*What to work on*
Search the entries below for the word "agent" and copy each line that has it.

★ ★ ★ ★

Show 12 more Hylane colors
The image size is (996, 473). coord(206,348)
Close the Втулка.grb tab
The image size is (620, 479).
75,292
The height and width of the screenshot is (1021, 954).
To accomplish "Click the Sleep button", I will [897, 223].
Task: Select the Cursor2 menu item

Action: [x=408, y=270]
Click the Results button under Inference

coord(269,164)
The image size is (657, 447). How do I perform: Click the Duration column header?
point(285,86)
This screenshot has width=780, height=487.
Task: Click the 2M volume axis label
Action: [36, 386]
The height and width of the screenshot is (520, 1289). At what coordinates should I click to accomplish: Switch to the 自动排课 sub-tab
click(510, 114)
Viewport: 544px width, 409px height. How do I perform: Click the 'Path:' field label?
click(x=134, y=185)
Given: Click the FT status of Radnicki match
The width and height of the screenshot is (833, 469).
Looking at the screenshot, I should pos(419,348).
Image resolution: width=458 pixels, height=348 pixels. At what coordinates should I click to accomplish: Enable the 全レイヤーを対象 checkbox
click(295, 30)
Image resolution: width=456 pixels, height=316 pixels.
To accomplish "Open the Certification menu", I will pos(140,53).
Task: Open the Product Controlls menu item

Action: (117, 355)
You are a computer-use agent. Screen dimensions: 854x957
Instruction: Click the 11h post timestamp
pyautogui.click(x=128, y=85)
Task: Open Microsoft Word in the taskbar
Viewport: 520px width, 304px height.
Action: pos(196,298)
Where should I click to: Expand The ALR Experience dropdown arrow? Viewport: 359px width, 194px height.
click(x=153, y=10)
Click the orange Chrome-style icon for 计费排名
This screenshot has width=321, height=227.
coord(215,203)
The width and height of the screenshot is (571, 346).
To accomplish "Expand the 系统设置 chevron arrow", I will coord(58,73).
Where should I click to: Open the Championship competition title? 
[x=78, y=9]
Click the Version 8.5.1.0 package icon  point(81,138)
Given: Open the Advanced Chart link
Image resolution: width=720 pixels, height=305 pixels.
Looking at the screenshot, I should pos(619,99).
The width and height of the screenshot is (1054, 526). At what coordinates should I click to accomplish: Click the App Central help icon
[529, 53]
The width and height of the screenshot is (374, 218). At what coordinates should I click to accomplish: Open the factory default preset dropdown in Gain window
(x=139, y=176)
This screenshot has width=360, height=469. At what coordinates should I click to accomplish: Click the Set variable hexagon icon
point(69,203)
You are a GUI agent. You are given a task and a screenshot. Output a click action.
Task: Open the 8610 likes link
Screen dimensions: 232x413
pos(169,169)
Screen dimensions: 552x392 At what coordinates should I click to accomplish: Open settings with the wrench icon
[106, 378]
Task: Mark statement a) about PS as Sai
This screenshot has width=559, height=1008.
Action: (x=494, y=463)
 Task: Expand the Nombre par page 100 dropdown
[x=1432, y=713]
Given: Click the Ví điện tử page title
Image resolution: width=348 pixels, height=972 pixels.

★ ★ ★ ★

*Completed exercise*
You are a computer-use agent. Screen dimensions: 854x957
You are a GUI agent. You are given a task and a screenshot. Output a click action.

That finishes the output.